Over the past three days, USDCAD has been stuck in a sideways movement, exhibiting limited volatility. However, during today's Asian trading session, USDCAD managed to break above the recent swing high, indicating a potential shift in market sentiment.
Today, all eyes are on the release of the Canadian Core CPI, a high-impact economic indicator. Economists are optimistic, forecasting a 0.4% increase compared to the previous -0.3%. Despite this positive outlook, the upbeat forecast may not necessarily translate into strength for the Canadian dollar against the US dollar.

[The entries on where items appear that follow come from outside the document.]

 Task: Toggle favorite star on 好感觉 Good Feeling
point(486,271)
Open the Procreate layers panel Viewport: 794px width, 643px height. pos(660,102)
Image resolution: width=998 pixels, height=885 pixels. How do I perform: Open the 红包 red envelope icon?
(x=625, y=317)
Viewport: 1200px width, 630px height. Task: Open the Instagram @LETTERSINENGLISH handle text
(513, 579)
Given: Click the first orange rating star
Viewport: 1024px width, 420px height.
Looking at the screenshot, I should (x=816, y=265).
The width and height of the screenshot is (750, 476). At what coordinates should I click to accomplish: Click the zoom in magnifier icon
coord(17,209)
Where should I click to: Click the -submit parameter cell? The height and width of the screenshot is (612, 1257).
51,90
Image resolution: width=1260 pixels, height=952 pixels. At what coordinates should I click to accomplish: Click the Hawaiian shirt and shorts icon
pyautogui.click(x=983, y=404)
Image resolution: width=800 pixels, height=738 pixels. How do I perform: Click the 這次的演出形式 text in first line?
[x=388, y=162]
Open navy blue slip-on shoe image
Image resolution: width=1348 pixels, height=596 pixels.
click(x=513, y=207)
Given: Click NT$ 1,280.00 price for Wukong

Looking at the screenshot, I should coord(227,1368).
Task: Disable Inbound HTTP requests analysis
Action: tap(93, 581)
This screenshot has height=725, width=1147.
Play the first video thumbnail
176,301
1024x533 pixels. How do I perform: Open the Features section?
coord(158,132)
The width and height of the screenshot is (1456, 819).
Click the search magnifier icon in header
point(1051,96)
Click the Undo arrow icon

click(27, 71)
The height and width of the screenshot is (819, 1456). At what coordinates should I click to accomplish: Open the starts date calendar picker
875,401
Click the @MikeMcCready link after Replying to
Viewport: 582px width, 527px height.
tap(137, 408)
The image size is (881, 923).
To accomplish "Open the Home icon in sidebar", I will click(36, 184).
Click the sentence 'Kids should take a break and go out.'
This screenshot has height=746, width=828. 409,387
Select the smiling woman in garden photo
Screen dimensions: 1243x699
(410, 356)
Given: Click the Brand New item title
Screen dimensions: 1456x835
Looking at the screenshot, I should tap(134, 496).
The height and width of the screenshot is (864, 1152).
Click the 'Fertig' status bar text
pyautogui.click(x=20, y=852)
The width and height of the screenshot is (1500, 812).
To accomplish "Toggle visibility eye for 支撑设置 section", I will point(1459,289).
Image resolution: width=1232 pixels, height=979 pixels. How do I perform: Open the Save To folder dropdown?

A key resistance level to monitor is 1.3530, which previously saw a failed double bottom formation. This level holds significance as a potential point of interest for resistance. If the economic news release exceeds expectations, this level could serve as a strong resistance point for shorting the USD against the CAD.
Given the current sideways movement in the market, it may not be prudent to heavily rely on technical indicators such as EMAs and oscillators like MACD and RSI. However, traders should be prepared to reassess their strategy if prices either break below the ascending trendline or above the key resistance level.
1. Sideways movement observed in USDCAD over the last three days, with a recent break above the swing high.
2. High-impact Canadian Core CPI release expected today, with economists forecasting a positive outcome. However, this may not immediately strengthen the CAD against the USD.
3. Key resistance at 1.3530, marked by a failed double bottom formation, could act as a significant resistance level if economic news exceeds expectations.
4. With the market in a sideways phase, reliance on technical indicators should be cautious unless significant price movements occur.
5. Stay vigilant for potential breakout opportunities if prices breach the ascending trendline or key resistance level.